▶ [What you need to do]
The stretch wanted below opens at the line containing "Save my name, email, and" and closes at the line containing "[Why India Needs". Please return it exactly, with no other lines.

▶ [Excerpted records]

——

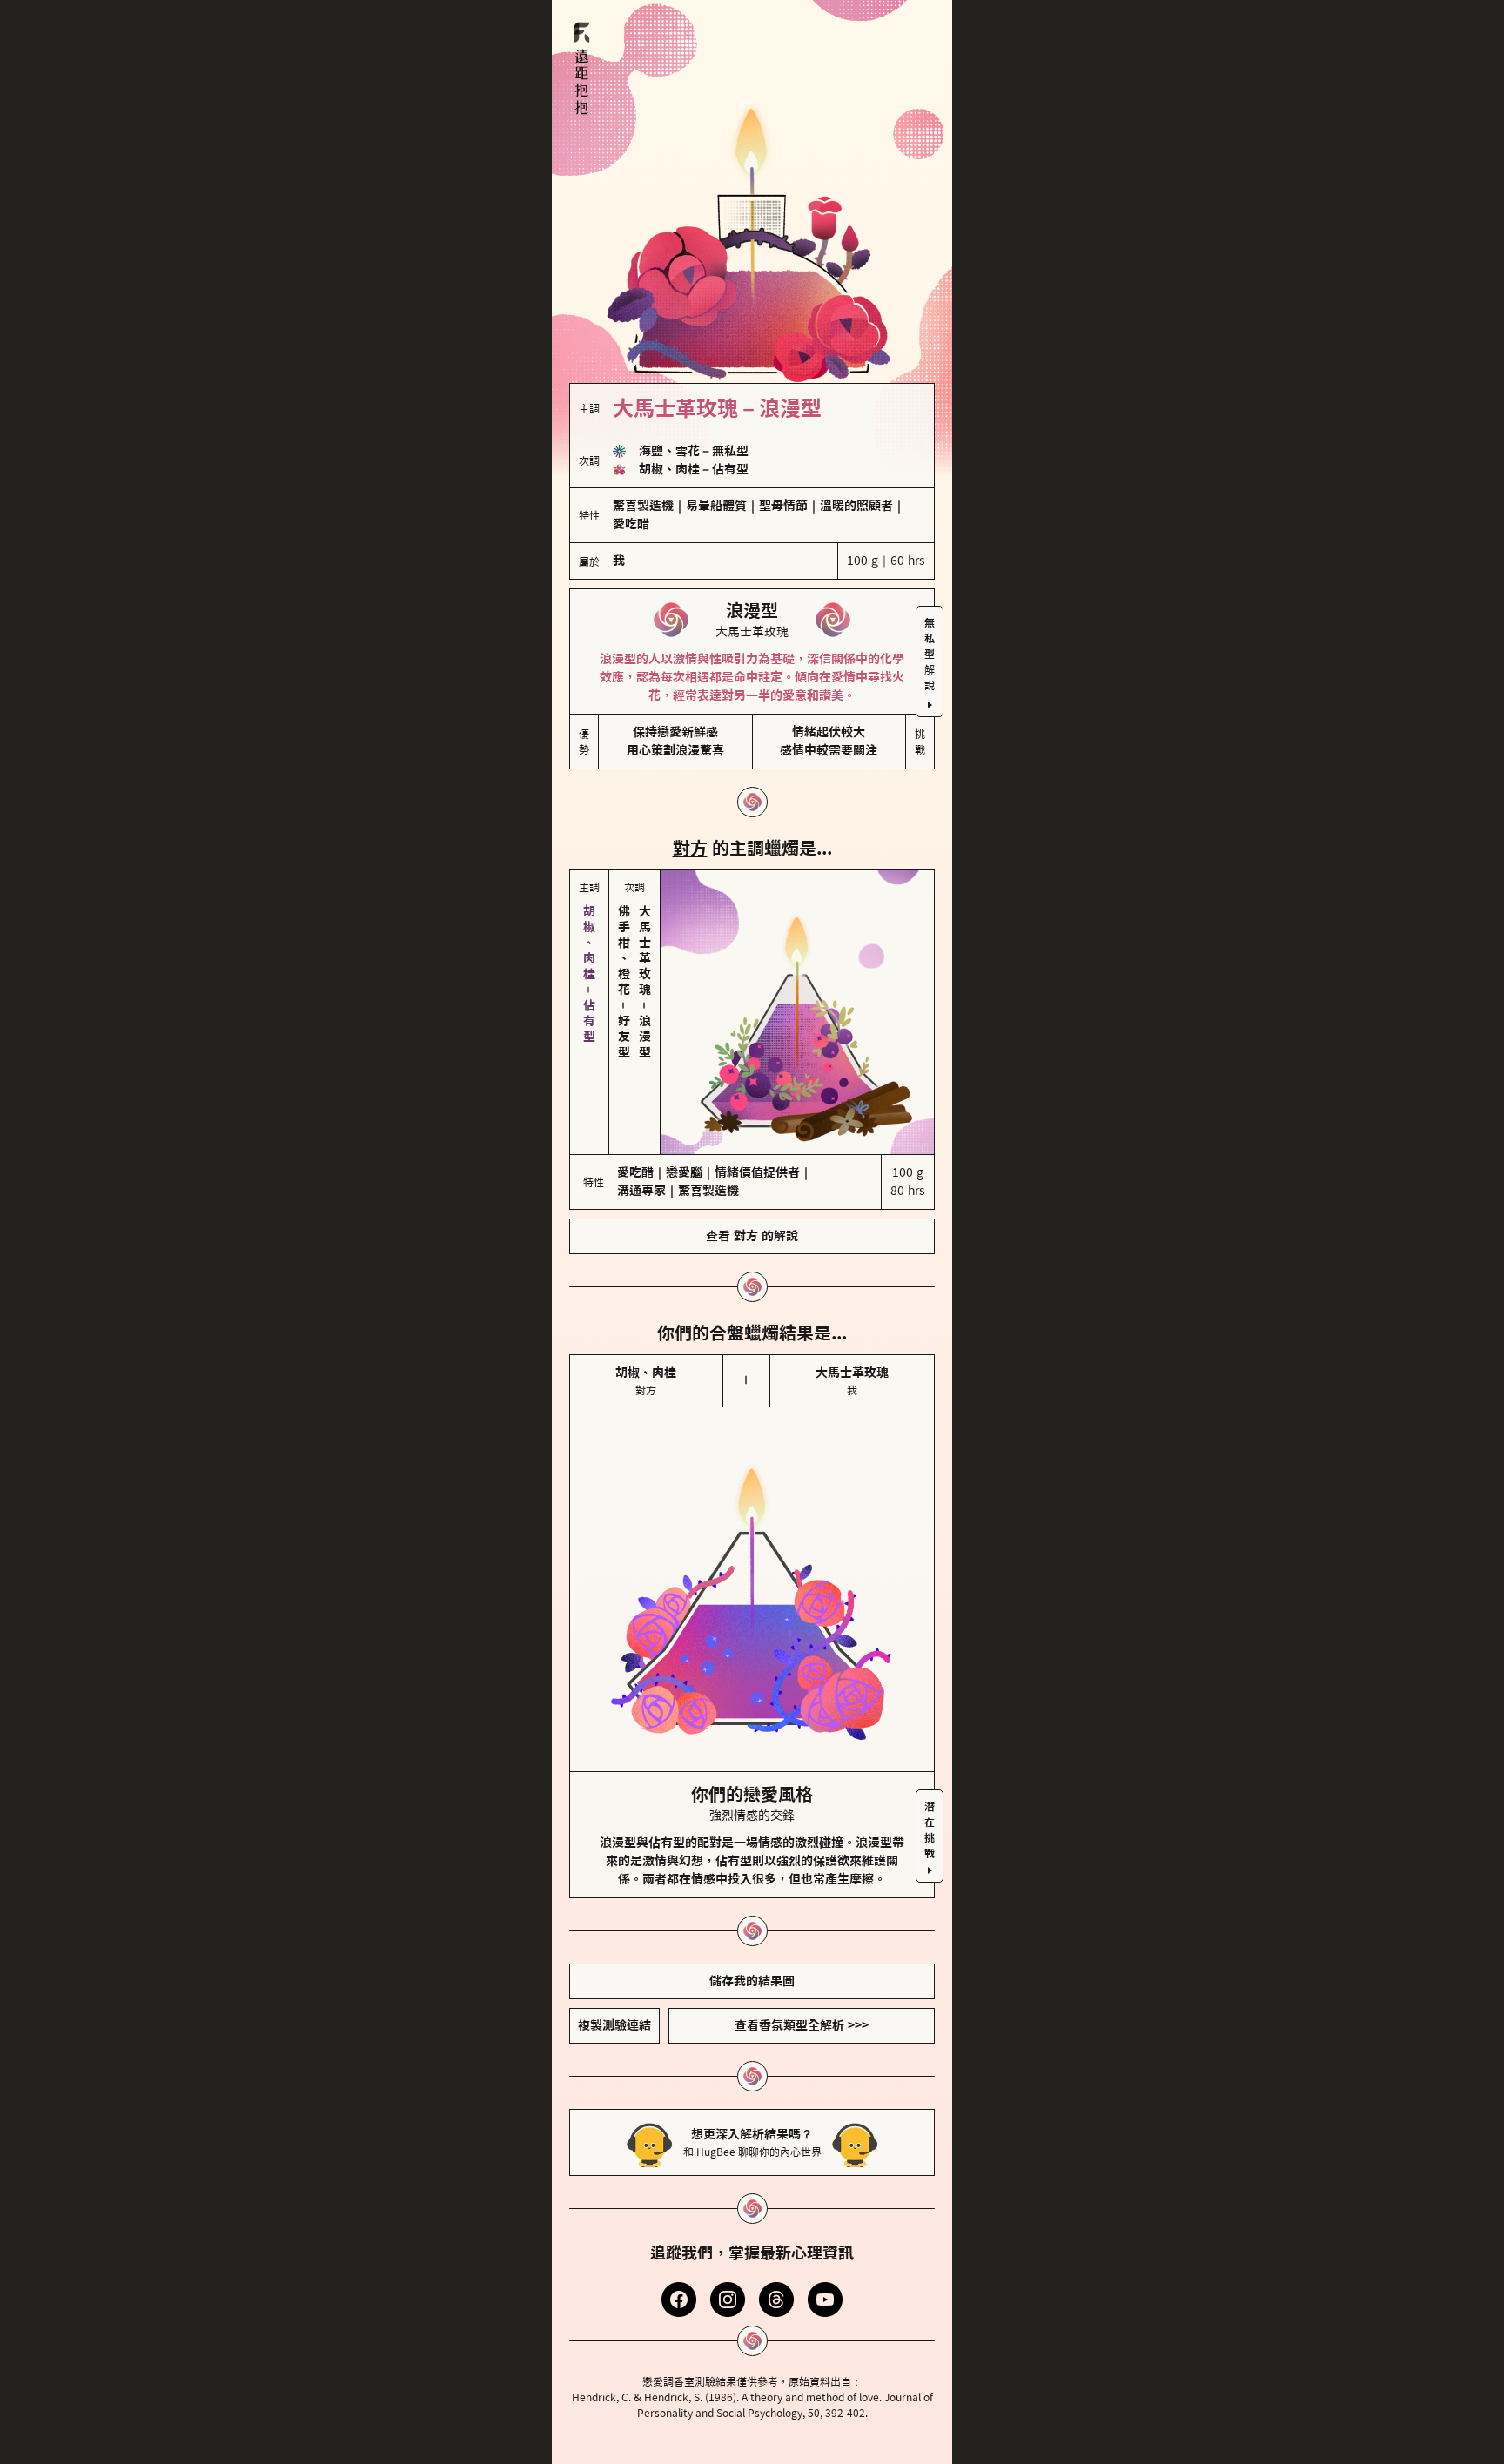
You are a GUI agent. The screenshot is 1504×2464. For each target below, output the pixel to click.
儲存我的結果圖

——

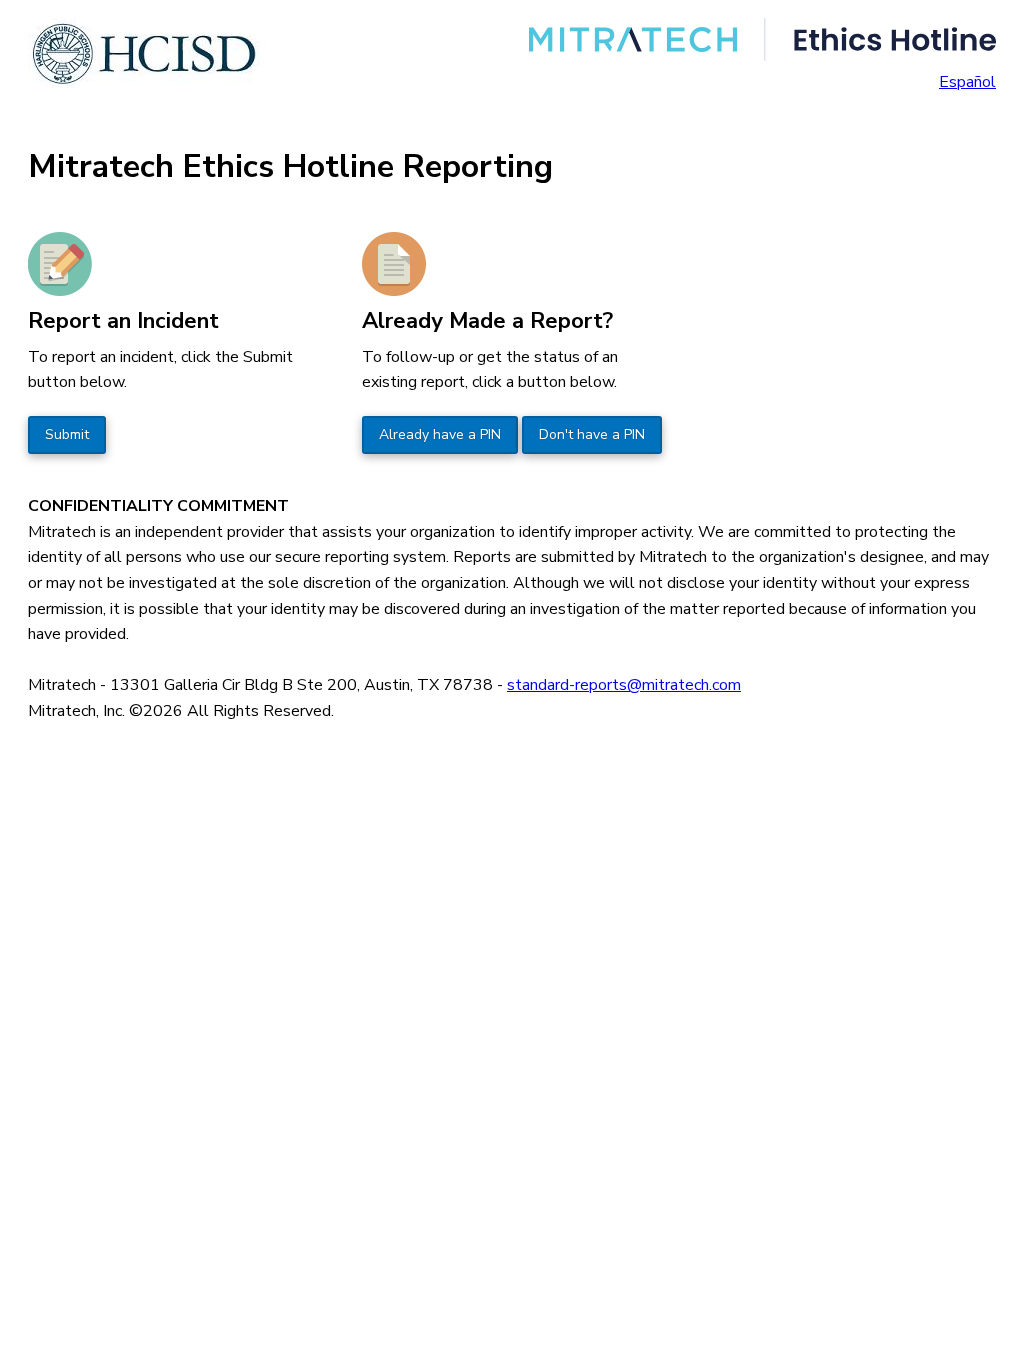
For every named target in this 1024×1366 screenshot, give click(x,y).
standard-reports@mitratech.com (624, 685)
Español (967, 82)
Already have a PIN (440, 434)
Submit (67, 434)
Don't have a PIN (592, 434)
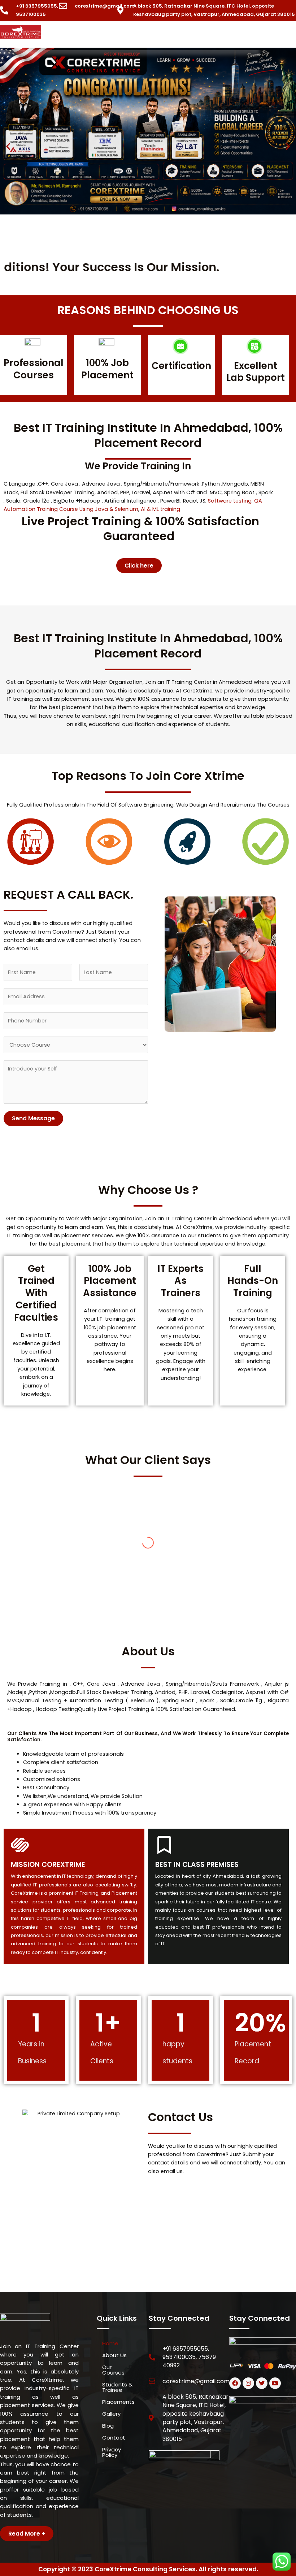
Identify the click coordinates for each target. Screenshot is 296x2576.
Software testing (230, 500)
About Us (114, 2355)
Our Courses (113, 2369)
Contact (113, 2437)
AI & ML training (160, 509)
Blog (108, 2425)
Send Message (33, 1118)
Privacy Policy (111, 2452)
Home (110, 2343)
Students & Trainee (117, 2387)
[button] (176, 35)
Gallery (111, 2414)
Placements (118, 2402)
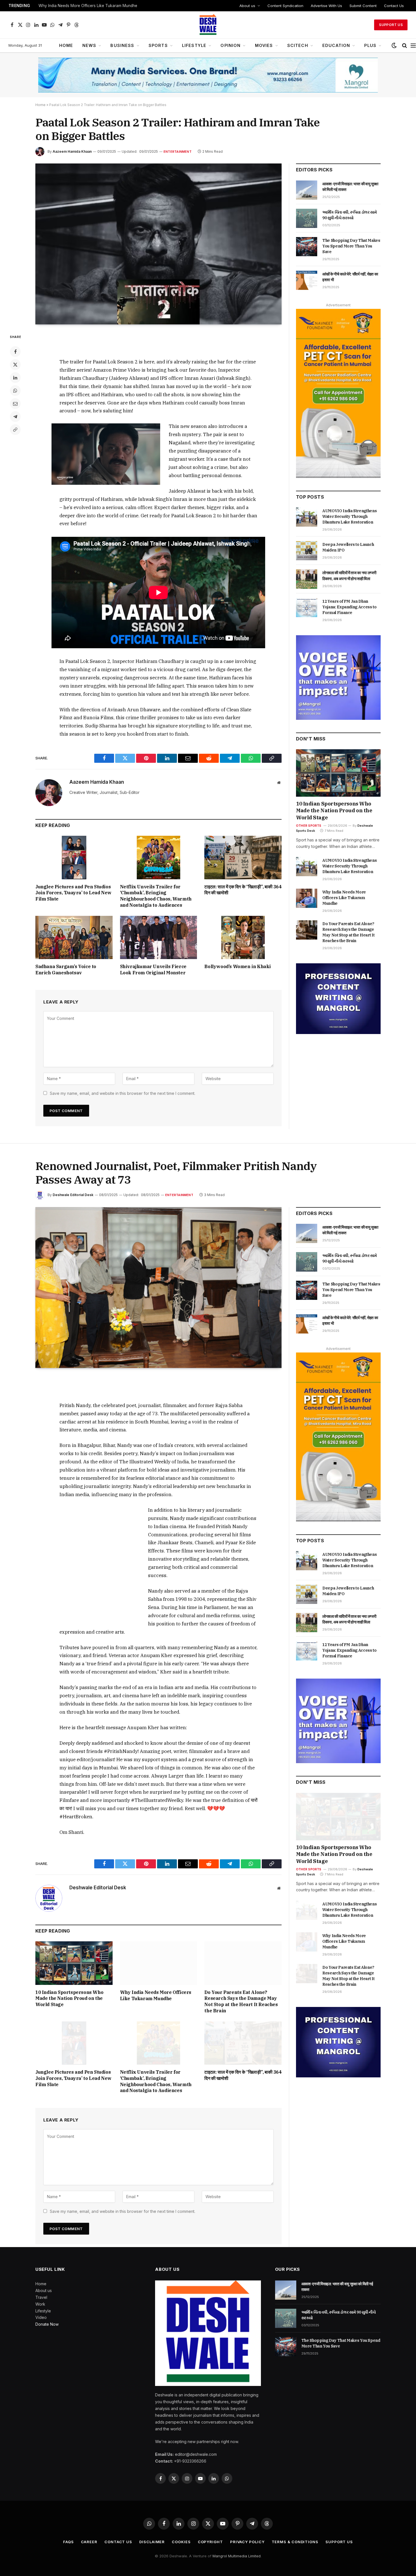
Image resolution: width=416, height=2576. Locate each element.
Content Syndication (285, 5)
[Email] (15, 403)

——

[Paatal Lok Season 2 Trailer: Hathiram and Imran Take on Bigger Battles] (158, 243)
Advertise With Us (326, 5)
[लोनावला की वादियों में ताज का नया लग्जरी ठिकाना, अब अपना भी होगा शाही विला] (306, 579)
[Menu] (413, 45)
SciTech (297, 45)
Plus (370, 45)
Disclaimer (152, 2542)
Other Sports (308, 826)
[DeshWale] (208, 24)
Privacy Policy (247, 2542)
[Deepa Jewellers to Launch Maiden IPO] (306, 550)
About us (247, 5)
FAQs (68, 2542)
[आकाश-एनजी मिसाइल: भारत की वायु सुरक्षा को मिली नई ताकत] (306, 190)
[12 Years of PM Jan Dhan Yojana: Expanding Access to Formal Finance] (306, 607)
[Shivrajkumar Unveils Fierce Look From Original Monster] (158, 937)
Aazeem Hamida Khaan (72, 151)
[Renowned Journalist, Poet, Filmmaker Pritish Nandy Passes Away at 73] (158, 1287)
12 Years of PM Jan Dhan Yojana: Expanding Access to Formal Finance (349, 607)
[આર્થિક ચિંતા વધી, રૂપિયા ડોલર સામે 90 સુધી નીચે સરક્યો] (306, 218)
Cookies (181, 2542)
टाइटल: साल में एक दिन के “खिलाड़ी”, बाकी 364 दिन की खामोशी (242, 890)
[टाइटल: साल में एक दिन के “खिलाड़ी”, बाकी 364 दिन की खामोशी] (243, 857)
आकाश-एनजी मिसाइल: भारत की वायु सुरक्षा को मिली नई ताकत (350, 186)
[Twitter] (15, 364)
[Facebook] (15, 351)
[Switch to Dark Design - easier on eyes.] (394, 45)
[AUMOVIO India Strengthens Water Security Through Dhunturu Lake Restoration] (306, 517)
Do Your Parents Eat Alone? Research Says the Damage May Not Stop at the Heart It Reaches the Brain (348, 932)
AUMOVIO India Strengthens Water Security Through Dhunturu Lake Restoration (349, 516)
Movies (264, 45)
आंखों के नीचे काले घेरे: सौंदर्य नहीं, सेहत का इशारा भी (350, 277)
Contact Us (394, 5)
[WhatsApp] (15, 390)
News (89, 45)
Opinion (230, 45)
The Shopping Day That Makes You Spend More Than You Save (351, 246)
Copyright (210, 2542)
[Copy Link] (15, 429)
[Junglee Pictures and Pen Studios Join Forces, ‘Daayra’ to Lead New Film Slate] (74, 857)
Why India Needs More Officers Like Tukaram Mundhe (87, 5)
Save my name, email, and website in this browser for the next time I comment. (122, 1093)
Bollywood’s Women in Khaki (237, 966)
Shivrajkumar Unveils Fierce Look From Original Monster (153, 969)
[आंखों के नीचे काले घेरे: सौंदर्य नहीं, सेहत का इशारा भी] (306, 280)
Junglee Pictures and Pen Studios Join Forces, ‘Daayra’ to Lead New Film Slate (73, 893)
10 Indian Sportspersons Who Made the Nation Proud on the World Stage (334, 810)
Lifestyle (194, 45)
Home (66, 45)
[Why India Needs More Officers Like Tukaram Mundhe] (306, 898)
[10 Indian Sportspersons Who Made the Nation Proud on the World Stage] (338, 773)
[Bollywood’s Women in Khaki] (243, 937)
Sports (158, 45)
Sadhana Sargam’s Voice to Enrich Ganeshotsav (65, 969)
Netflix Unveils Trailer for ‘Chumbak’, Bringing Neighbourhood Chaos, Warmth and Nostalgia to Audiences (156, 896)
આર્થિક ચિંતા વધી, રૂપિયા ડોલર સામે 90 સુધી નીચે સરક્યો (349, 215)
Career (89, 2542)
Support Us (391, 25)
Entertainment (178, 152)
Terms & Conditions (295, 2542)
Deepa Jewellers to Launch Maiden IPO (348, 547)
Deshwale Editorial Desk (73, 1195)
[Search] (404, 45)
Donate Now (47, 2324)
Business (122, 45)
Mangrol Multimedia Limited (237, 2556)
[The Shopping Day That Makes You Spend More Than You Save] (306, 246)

——

▶ [Answer area]
Save my name, email, and website in this browser for the next time I comment. (122, 1093)
Bollywood’s Women in Khaki (237, 966)
Shivrajkumar Unveils Fierce Look From Original Monster (153, 969)
[आंखों के नीचे काले घेरे: सौंदर्य नहीं, सेहत का इशारा भी] (306, 280)
Junglee Pictures and Pen Studios Join Forces, ‘Daayra’ to Lead New Film Slate (73, 893)
10 Indian Sportspersons Who Made the Nation Proud on the World Stage (334, 810)
Lifestyle (194, 45)
Home (66, 45)
[Why India Needs More Officers Like Tukaram Mundhe] (306, 898)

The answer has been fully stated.